Notably, SPACs face the same regulatory reporting requirements as any other public company. This begins and continues throughout the lifecycle of a SPAC from inception through the de-SPAC. During the de-SPAC phase, regulatory obligations consist of proxy requirements, filing a Super 8-K within four business days of a consummations of a transaction, and quarterly and annual financial reports.

While the SEC has issued guidance and statements where SPACs are concerned, there is still room for clarification.

In April, the SEC indicated that some SPAC warrants should be classified as liabilities instead of equity instruments. This caused hundreds of SPACs to refile 10-Ks and 10-Qs. More recently, in late September, the SEC privately advised auditors that “redeemable” shares issued by SPACs must be treated as temporary equity, against the traditional permanent equity. The implications of the SEC ruling of temporary equity may cause most SPACs to list on NASDAQ’s Global Market tier, which lacks an equity requirement. While the implications of the listing change are currently unclear, some analysts believe it could be a step toward harsher regulation for the SPAC market. 1 As noted by FINRA, the Financial Industry Regulatory Authority, the SPAC “may attract ‘hot’ sectors or business models that may be only short-term fads instead of viable long-term businesses.”2 With the temporary equity regulation, as well as the potential for additional SEC crackdown, forming SPAC investments with more volatile companies can prove to be disastrously costly, so the priority of finding a stable and responsible company that can go public must be number one.

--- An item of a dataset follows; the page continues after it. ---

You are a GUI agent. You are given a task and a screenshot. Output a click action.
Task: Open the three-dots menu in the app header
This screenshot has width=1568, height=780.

Within the past few months, the conversation has continued to shift as to whether SPACs should be registered as investment companies. SPACs have been under fire from certain lawyers who are accusing the acquisition firms of operating illegally by not registering as investment companies, while some law firms are highly critical of the litigation against SPACs. SPACs are frequently referred to as “blank-check” companies; however, recent lawsuits have called into question how they could be considered investment companies under the Investment Company Act of 1940, and therefore should be regulated as such. An example includes a recent lawsuit title Assad v. Pershing Square Tontine Holdings. Investors sued William Ackman, alleging that the SPAC he created did not register as an investment company in order to illegally compensate insiders through generous security terms. The lawsuit has already made a stark impact on William Ackman’s SPAC, as he originally had dismissed the lawsuit, but later admitted that there was legal ambiguity behind his company. As a result, Ackman proposed liquidating his SPAC and replacing it with a SPARC, an acronym for special purpose acquisition right company.3 While these lawsuits are targeting SPACs, to counter, more than 60 law firms disagree and have condemned the actions of the lawyers and are looking for rules and regulations to dictate the operations of SPACs, not lawsuits.4 5 To avoid their financial purpose being put into question, SPACs should maintain clear, concise, and well-documented financial histories and disclosures. FINRA has a similar mindset, as they are currently conducting a widespread “exam” spanning three years of various SPACs’ histories, surveying training, financials, policies, and procedures.6

Once the de-SPAC transaction completes, the target company becomes the publicly listed entity. The risks post-close primarily pertain to the expectations of operating as a public company. For example, shareholder lawsuits that have occurred are related to omissions or misstatements during the acquisition as well as lawsuits involving conflict of interest. The risk management for post-close requires due diligence and the ability to clearly state all aspects of the SPAC merge to shareholders, in order to prevent misstatements.

Similarly, some target companies, once public, do not perform as intended, are unable to scale, and are more volatile than expected. According to Bloomberg Law, the average depreciation in the value of the 24 out of 36 total de-SPACed entities that went public after January 1, 2019 is 26%, with two outliers over 60%. To contrast, the 12 positive entities only averaged appreciation of 20% with one outlier over 50%.7 The risk management for post-close performance would be to closely monitor the performance of the public company, instill proper governance, and produce financials that can withstand PCAOB scrutiny.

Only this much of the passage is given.